Ab184637

Cells were lysed with SDS lysis buffer (100 mM Tris, pH 8.8, 1% SDS, 5 mM EDTA, 20 mM DTT, and 2 mM AESBF). Total cell extracts were resolved on an SDS polyacrylamide gel using the Mini-PROTEAN Tetra cell System (Bio-Rad) and blotted onto a Hybond P PVDF membrane (GE Healthcare) using the Mini Gel Tank transfer system (Life Technologies). After being blocked with PBST 5% non-fat dry milk (Bio-Rad), membranes were incubated over night with primary antibodies at +4°C, washed and hybridized for 1 h at room temperature using the appropriate horseradish peroxidase-conjugated secondary antibody (rabbit and mouse, Bio-Rad, Hercules, California, USA). Detection was performed with the ECL chemiluminescence kit (Perkin Elmer, Waltham, Massachusetts, USA). The following antibodies were used: anti-FOXM1 (Ab184637, Abcam; dilution 1:300), anti-p63 (Ab735, Abcam; dilution 1:300), anti–β-actin (Sigma; dilution 1:30000), anti-p16 (SC-56330 (JC8), Santa Cruz Biotechnology; dilution 1:1000), anti-Rb (BD554136, BD Biosciences; dilution 1:500), anti-Keratin10 (PRB-159P, Covance; dilution 1:1000), anti-HA (16612, Covance; dilution 1:1000), anti-cMyc (SC-40 (9E10), Santa Cruz Biotechnology; dilution 1:200).

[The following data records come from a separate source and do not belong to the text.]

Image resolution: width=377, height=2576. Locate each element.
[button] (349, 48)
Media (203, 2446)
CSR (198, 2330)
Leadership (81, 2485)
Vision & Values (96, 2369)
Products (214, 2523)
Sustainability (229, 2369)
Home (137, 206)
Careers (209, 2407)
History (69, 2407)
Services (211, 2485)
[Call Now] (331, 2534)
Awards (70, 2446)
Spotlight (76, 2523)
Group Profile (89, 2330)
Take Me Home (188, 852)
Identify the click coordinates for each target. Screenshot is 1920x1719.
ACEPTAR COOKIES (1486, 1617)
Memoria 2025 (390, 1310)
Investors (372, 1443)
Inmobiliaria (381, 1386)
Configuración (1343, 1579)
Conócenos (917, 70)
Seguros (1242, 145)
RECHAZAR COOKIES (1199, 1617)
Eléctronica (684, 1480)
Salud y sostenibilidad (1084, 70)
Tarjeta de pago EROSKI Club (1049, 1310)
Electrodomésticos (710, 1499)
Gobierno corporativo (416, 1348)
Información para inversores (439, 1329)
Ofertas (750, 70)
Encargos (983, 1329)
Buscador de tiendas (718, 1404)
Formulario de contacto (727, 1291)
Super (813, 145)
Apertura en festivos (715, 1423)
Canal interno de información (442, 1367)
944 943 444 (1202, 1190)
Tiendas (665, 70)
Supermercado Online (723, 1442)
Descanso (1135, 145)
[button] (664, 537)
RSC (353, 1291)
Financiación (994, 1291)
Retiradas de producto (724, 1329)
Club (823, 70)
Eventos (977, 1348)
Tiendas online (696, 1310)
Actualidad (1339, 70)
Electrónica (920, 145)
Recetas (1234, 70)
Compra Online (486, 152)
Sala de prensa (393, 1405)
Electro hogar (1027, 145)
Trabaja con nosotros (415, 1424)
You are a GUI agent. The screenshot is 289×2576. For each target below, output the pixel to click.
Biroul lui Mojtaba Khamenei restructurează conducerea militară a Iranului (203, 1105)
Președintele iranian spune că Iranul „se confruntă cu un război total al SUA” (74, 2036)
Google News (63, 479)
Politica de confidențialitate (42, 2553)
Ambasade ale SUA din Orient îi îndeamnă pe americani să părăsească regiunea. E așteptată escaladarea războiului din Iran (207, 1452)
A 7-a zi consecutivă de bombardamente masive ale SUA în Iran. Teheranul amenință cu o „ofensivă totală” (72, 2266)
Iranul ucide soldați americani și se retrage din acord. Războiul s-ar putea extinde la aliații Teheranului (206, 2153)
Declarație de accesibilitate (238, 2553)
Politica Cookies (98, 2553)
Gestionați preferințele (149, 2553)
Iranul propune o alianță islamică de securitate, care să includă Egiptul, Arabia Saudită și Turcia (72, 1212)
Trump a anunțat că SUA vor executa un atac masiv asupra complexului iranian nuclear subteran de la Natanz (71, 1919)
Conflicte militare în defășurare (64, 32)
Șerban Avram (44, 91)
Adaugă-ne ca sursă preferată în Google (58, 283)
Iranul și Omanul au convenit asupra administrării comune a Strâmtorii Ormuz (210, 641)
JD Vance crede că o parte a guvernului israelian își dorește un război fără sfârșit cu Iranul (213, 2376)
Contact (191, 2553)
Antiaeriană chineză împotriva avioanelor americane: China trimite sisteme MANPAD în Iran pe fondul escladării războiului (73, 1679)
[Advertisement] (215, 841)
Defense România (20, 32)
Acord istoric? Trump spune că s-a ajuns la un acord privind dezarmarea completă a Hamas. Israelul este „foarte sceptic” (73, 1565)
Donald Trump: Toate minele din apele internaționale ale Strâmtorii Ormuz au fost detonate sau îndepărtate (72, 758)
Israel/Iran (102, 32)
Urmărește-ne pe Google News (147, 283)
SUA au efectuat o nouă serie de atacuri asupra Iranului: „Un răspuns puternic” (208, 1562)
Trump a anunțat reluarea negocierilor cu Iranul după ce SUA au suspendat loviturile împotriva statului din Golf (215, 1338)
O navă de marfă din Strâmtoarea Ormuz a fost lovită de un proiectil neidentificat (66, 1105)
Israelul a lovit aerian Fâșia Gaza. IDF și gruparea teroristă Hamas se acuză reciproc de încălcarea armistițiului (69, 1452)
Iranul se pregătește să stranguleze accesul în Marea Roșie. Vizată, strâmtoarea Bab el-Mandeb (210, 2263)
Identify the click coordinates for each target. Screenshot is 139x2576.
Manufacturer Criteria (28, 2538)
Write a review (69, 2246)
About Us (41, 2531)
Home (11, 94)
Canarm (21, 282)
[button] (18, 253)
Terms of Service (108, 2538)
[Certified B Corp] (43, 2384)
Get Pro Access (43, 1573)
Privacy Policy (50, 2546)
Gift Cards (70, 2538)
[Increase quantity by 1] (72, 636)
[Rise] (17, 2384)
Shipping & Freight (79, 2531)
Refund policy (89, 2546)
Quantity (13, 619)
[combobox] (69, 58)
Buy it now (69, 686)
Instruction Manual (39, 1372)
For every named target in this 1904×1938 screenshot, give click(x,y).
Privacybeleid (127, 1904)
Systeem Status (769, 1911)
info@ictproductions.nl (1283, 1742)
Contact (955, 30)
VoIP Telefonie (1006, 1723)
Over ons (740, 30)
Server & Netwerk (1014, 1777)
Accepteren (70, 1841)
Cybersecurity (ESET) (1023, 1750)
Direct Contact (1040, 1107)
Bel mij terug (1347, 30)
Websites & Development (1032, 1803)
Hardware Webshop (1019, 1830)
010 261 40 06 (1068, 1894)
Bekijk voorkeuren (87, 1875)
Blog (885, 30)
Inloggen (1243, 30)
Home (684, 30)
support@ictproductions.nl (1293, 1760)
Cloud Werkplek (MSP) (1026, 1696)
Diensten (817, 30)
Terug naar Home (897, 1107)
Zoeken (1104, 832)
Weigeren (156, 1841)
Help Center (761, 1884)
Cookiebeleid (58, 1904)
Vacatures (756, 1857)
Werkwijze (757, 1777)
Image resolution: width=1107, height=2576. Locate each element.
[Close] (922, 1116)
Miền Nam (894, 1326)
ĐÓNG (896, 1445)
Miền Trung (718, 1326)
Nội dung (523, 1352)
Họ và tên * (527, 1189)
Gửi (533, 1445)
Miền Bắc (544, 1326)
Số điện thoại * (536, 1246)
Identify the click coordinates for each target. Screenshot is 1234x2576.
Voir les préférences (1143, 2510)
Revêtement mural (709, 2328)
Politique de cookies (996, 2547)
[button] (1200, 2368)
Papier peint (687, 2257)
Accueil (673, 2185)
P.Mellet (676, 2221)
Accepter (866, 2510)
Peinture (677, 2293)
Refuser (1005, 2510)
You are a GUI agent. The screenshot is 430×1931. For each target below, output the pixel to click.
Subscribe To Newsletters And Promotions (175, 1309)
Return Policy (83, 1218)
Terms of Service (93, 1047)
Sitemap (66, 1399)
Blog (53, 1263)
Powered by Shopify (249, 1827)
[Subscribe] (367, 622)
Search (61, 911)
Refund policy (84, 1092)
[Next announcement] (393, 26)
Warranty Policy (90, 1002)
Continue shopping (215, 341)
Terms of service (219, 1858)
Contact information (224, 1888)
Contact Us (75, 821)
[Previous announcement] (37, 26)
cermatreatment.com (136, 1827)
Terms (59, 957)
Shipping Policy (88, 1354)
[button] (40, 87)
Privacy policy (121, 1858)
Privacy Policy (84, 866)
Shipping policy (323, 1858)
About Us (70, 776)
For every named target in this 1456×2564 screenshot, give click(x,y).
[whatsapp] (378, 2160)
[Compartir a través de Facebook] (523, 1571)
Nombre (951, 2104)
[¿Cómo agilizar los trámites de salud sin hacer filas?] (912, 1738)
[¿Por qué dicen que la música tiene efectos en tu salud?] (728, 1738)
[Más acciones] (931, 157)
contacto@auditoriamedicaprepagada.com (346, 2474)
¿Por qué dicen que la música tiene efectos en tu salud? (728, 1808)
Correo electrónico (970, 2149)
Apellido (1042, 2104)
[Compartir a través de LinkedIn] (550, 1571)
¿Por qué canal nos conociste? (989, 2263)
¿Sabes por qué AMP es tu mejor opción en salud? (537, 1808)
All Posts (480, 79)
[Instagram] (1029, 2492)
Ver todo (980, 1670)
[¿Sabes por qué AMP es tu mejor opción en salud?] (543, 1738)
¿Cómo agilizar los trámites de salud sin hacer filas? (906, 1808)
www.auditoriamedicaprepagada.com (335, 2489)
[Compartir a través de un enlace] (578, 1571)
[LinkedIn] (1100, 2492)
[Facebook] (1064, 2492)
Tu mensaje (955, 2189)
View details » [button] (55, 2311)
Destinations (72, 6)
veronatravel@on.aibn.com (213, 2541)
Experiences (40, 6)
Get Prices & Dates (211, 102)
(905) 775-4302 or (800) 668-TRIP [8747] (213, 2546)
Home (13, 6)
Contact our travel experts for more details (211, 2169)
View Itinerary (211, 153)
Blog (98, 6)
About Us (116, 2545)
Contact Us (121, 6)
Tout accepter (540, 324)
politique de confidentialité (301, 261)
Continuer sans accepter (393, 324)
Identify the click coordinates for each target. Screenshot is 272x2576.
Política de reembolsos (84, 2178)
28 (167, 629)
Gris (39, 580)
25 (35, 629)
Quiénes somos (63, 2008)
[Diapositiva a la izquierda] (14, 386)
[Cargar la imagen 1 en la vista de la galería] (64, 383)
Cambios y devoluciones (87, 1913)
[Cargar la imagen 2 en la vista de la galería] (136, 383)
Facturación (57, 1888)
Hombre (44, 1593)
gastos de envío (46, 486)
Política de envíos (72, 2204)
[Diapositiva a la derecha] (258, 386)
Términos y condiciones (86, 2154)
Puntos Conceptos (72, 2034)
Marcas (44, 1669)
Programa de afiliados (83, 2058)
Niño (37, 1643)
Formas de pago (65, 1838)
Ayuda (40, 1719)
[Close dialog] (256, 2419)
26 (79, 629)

Briefly, paraffin-embedded sections of normal human skin samples were cut, then incubated for 30 min at 60°C, then washed with limonene 3 times and hydratated by immersing subsequently in 100%, 90%, 80%, 70%, and 50% ethanol solutions. Then samples were boiled for 10 min in 10 μM solution of sodium citrate (Sigma) and incubated in 0.1 M solution of sodium tetrahydroborate overnight at 4°C. Then samples were washed once with PBS and permeabilized with 0.30% Triton-X-100 in PBS for 30 min. Samples were blocked with 10% goat serum in PBS for 1 h and then exposed to primary antibodies. Samples were treated with anti-FOXM1 (Ab184637, Abcam, 1:20), anti-p63 (Ab735, Abcam, 1:50), anti-Keratin10 (PRB-159P, Covance; 1:1000), and anti-Keratin14 (PRB-155P, Covance; 1:1000) primary antibodies overnight at 4°C. Samples were washed 3 times with PBS and then treated with a 488- or 568-Alexa Fluor secondary antibodies (1/1000 dilution; Invitrogen) and DAPI for 1 hour. After three washes in 1X PBS, the slides were mounted using the Prolong Antifade kit (Invitrogen). Slides were analyzed with a confocal laser microscope (NIKON Eclipse Ti). Detection of the signal was performed using EZ C.1 software (Nikon).